→ **Task**: Reproduce, character for character, the entries from their opening line through the line with "Toggle the 방송영역정보보기 checkbox".

→ **Data to use**:
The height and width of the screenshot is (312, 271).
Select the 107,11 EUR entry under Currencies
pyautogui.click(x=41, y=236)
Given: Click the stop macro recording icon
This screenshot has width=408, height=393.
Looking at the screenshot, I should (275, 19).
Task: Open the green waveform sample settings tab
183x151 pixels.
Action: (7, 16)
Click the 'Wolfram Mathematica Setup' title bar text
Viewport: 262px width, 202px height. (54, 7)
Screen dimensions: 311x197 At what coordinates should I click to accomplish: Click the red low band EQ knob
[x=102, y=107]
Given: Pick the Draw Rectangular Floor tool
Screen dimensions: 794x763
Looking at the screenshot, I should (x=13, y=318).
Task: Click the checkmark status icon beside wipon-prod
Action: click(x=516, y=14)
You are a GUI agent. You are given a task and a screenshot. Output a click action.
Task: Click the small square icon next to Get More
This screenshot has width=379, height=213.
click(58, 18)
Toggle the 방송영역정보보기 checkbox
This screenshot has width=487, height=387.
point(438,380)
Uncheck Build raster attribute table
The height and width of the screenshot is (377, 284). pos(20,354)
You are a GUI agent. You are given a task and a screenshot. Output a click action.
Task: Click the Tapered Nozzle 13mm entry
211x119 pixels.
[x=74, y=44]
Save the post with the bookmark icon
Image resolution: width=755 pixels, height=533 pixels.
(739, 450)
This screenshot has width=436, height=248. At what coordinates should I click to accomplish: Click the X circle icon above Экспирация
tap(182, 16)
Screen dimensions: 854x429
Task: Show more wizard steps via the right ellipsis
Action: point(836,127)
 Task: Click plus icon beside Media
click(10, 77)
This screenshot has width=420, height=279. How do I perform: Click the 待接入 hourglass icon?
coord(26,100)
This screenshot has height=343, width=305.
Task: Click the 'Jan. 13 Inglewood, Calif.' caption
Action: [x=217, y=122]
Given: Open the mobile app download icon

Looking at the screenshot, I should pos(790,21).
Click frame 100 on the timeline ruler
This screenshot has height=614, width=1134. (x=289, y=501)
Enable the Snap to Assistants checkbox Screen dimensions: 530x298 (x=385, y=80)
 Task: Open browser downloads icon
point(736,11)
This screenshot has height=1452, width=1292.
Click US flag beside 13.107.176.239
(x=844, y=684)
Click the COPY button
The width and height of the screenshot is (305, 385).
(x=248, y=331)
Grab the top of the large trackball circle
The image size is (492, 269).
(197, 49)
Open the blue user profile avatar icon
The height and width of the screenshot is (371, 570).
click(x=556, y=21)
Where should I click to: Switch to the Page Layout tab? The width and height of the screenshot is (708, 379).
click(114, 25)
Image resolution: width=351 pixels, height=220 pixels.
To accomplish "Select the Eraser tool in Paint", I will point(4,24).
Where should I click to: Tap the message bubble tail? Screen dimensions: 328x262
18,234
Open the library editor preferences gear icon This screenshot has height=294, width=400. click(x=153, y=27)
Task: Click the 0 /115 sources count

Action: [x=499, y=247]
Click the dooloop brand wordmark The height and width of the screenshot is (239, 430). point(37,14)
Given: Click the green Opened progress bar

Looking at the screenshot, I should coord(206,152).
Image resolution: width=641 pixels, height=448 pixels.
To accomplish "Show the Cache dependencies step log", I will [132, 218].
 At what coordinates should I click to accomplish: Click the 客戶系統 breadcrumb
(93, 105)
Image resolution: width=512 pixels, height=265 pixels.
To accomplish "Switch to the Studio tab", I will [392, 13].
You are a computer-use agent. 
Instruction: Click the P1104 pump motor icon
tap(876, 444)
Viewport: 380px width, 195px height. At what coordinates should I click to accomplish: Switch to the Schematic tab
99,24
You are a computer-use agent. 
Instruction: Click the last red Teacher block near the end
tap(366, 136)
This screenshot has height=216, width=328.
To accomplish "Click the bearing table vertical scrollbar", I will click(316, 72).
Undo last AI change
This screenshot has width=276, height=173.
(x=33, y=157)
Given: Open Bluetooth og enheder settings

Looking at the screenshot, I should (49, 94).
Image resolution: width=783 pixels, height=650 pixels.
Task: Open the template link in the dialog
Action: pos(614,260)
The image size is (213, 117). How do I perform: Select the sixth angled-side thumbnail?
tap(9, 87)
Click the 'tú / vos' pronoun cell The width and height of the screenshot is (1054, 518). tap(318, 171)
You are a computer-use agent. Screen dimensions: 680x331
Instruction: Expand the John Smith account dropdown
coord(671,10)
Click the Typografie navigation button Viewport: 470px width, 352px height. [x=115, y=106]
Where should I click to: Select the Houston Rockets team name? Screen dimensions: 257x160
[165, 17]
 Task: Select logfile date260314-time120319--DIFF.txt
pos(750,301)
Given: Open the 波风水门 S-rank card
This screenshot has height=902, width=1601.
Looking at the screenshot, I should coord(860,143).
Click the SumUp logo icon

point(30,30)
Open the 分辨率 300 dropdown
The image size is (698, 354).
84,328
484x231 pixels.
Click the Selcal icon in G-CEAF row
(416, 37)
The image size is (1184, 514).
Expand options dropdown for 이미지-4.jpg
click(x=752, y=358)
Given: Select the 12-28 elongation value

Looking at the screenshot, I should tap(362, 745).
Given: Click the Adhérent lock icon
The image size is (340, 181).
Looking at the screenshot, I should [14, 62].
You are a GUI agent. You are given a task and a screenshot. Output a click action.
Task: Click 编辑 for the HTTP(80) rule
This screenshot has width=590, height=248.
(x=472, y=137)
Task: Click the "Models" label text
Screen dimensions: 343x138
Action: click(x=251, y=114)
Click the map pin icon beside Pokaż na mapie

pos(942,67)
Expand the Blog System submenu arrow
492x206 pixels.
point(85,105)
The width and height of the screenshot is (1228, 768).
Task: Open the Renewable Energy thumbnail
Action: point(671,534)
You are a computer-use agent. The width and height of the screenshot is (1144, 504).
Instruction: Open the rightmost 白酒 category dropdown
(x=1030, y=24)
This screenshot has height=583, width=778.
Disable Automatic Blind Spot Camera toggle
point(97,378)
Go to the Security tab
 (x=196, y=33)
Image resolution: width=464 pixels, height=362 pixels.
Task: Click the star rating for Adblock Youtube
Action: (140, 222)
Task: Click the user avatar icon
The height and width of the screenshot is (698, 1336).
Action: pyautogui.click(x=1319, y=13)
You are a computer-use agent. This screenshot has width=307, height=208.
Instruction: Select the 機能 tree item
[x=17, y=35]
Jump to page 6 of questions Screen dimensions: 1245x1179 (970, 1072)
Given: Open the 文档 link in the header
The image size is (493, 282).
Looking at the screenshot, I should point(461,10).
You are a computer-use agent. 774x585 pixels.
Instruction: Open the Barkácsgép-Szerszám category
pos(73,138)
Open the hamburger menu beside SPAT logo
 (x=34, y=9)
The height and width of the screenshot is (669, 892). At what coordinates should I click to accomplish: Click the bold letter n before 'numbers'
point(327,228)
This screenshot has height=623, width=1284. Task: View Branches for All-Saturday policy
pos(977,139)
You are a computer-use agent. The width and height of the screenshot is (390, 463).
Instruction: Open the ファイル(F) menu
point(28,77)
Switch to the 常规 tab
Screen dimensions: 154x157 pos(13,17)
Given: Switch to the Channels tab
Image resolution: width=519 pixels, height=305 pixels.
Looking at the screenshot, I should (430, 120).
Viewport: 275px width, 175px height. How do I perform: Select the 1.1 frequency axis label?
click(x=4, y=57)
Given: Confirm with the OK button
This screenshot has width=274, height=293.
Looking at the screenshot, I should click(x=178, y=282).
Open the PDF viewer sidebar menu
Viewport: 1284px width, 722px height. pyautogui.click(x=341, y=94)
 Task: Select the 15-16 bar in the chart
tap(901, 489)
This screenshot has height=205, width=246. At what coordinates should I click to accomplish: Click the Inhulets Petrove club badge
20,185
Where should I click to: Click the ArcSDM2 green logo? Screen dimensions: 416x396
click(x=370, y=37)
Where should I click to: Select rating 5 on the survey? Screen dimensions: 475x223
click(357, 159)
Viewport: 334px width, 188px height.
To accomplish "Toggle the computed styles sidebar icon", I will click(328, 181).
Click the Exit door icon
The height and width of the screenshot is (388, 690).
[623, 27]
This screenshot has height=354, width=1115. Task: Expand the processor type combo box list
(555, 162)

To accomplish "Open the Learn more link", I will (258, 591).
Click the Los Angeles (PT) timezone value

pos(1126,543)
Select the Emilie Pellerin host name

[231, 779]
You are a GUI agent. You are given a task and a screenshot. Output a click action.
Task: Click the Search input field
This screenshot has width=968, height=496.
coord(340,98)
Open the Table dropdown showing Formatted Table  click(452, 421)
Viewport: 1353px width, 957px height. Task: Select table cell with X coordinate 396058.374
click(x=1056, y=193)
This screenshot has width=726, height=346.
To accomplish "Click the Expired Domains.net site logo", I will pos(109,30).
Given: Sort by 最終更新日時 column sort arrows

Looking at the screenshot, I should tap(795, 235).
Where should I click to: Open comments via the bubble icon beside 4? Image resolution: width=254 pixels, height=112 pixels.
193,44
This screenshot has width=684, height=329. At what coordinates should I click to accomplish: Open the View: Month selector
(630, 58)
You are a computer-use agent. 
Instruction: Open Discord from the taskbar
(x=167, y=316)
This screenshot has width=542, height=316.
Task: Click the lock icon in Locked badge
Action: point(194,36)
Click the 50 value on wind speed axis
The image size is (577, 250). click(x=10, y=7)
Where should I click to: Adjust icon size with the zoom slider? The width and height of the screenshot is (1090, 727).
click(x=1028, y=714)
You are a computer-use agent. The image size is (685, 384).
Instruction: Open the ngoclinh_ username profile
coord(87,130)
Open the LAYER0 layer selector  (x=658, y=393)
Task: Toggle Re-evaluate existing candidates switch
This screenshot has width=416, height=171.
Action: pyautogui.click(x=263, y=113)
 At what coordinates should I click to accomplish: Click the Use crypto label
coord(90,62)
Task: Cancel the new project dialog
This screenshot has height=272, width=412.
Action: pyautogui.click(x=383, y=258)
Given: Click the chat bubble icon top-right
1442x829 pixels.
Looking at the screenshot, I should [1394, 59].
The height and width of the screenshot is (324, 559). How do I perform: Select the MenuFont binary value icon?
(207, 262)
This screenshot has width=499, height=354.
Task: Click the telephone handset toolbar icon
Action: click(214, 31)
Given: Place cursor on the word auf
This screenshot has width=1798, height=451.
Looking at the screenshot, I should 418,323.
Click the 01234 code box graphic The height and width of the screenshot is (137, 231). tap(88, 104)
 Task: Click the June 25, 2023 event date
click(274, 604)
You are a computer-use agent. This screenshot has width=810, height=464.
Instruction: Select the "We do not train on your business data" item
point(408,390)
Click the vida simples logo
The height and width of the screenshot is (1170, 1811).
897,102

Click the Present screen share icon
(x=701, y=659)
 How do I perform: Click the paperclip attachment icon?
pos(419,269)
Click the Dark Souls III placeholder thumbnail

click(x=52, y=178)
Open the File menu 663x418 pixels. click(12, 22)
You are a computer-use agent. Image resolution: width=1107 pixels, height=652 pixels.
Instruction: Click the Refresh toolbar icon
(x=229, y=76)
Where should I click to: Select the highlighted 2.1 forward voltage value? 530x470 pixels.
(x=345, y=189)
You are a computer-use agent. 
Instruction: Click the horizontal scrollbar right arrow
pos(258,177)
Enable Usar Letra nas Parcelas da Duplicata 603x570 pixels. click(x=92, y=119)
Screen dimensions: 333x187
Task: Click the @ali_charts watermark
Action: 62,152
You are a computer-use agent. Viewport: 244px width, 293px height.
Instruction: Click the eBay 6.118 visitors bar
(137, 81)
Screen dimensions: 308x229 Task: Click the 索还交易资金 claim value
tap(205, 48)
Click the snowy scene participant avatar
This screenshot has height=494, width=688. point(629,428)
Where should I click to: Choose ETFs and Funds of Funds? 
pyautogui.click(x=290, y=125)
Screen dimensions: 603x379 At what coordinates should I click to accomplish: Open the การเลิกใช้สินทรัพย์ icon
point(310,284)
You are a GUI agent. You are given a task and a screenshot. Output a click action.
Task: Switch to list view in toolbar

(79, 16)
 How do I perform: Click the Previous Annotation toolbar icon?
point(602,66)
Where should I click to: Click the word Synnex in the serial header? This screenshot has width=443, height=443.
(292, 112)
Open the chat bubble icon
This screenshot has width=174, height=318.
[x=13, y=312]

→ **Solution to the exercise**:
The height and width of the screenshot is (312, 271).
Select the 107,11 EUR entry under Currencies
pyautogui.click(x=41, y=236)
Given: Click the stop macro recording icon
This screenshot has width=408, height=393.
Looking at the screenshot, I should (275, 19).
Task: Open the green waveform sample settings tab
183x151 pixels.
Action: (7, 16)
Click the 'Wolfram Mathematica Setup' title bar text
Viewport: 262px width, 202px height. (54, 7)
Screen dimensions: 311x197 At what coordinates should I click to accomplish: Click the red low band EQ knob
[x=102, y=107]
Given: Pick the Draw Rectangular Floor tool
Screen dimensions: 794x763
Looking at the screenshot, I should (x=13, y=318).
Task: Click the checkmark status icon beside wipon-prod
Action: click(x=516, y=14)
You are a GUI agent. You are given a task and a screenshot. Output a click action.
Task: Click the small square icon next to Get More
This screenshot has width=379, height=213.
click(58, 18)
Toggle the 방송영역정보보기 checkbox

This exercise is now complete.